§ **MATERIAL PROVIDED**:
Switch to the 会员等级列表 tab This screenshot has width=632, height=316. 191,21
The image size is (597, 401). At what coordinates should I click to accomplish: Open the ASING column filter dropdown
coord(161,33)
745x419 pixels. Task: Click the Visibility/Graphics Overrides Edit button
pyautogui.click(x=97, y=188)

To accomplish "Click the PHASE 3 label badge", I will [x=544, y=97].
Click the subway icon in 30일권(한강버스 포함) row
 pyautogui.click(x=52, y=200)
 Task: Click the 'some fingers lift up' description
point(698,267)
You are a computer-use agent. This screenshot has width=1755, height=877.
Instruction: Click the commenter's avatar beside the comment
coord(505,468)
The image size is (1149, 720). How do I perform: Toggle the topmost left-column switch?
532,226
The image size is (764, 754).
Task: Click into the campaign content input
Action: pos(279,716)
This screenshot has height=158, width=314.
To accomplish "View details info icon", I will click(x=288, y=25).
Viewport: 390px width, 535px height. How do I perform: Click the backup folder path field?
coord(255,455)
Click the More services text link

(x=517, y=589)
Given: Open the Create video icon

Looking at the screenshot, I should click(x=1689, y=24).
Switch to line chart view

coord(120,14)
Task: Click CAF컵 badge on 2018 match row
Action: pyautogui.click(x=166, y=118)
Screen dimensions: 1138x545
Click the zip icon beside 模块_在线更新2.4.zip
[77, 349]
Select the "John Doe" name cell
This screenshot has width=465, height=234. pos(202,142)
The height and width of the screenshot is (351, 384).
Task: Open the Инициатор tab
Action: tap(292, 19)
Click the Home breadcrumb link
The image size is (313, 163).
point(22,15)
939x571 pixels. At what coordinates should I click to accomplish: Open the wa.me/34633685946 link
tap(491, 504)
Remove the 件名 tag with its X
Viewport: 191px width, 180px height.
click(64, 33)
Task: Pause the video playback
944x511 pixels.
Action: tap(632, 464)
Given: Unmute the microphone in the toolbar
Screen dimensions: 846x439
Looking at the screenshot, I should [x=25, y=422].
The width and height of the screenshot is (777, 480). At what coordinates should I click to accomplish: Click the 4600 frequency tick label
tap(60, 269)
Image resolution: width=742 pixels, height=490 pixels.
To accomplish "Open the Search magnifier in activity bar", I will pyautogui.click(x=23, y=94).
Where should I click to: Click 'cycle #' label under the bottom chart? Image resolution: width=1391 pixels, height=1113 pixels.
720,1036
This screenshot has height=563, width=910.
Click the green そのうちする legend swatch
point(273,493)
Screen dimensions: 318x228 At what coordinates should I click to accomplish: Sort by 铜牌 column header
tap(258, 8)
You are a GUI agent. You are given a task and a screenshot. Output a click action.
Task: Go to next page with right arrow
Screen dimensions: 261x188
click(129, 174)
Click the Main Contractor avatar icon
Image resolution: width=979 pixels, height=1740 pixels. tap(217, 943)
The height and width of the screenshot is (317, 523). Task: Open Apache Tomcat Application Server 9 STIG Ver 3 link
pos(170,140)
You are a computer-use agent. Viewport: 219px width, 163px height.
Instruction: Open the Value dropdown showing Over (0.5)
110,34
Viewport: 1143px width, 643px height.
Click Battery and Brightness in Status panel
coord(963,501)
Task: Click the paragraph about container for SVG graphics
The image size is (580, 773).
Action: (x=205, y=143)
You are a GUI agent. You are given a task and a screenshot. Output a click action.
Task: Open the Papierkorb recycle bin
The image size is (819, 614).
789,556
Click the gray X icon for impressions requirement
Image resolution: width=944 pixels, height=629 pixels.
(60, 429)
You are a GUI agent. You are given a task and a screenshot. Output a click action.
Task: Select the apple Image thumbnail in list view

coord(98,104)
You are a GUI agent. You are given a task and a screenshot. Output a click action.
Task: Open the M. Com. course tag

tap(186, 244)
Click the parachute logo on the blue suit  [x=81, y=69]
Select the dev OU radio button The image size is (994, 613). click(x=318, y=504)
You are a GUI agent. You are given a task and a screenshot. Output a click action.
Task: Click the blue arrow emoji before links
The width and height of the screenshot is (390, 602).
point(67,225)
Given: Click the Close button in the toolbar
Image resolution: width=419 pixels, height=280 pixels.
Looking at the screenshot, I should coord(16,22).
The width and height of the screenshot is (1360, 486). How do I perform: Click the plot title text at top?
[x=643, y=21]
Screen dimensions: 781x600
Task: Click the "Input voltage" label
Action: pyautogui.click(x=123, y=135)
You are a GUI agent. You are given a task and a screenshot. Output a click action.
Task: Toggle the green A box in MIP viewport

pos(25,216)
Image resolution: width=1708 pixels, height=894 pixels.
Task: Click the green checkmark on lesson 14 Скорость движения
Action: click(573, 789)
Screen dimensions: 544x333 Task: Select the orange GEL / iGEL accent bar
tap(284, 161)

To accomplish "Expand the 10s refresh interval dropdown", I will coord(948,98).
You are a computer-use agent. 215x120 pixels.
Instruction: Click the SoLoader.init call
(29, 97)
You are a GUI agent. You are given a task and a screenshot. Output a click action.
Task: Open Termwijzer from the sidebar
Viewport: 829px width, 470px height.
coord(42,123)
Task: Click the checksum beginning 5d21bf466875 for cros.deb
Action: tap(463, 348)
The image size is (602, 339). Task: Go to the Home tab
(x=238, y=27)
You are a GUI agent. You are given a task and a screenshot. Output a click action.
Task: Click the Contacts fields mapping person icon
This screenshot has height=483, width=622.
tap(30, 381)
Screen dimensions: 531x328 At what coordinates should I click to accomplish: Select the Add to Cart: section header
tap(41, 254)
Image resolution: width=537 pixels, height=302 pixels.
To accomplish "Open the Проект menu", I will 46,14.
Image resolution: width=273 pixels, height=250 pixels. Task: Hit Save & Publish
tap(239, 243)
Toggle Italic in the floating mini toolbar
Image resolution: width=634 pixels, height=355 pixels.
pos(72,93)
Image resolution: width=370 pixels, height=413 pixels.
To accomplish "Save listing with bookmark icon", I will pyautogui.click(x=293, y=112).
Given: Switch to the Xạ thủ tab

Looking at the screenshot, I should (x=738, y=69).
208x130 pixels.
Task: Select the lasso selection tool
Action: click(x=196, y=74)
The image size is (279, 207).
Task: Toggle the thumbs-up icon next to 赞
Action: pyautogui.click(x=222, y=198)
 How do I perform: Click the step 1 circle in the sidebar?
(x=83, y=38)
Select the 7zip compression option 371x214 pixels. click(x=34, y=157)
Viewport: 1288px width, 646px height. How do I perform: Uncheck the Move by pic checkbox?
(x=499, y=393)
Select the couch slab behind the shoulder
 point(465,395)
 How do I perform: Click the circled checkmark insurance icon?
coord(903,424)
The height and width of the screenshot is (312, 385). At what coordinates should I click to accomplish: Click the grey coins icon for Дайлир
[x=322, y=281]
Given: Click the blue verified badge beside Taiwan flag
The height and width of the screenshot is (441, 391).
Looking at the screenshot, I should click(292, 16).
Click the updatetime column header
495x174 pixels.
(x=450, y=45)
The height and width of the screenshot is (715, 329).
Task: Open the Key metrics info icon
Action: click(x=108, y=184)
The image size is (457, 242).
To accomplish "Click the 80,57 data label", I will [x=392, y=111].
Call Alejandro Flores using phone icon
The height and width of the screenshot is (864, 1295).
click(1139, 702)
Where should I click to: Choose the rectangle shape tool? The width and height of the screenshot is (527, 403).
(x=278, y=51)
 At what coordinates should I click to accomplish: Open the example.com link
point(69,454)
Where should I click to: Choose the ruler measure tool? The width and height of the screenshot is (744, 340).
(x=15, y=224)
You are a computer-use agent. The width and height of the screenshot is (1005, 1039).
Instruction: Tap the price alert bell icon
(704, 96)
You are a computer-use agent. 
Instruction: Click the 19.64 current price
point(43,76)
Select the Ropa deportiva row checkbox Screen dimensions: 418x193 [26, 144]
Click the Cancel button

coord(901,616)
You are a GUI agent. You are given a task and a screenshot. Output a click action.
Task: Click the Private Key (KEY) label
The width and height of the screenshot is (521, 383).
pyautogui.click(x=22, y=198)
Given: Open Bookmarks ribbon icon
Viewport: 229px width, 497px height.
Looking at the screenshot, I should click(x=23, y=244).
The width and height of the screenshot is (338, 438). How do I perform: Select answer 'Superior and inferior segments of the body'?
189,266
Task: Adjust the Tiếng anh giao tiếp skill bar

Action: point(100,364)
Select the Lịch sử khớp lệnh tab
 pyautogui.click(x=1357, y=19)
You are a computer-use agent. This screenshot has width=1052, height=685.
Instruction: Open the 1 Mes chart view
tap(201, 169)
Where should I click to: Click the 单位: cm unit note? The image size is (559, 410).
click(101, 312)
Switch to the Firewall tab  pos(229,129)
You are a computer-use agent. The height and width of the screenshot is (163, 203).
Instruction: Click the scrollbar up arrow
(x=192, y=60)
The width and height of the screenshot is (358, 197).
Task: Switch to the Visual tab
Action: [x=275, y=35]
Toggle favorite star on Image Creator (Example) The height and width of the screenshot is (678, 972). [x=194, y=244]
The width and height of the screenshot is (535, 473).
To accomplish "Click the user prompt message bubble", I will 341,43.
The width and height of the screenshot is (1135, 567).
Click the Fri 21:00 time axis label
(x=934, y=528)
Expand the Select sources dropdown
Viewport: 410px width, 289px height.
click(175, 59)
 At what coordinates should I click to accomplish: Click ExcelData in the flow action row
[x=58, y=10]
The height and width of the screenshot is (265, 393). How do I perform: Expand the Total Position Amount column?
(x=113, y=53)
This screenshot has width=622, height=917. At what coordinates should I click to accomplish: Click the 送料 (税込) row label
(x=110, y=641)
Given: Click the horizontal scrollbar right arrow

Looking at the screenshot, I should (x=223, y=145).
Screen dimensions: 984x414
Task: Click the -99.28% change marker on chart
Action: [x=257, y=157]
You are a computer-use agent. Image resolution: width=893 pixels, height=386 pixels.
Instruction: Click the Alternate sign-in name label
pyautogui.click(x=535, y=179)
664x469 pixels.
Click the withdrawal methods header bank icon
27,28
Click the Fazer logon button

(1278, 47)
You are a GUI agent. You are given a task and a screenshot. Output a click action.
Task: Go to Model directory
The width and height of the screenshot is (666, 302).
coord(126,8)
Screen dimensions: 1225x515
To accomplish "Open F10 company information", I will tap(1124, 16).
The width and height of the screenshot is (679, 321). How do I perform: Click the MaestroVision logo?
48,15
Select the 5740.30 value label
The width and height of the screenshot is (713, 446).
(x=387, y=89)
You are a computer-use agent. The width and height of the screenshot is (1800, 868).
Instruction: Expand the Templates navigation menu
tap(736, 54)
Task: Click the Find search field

§ **THE TASK**: Where does the string "blue" occur in the data above? Copy every line that holds it.

§ **YOUR SOLUTION**:
Click the parachute logo on the blue suit  [x=81, y=69]
Task: Click the blue arrow emoji before links
Given: Click the blue verified badge beside Taiwan flag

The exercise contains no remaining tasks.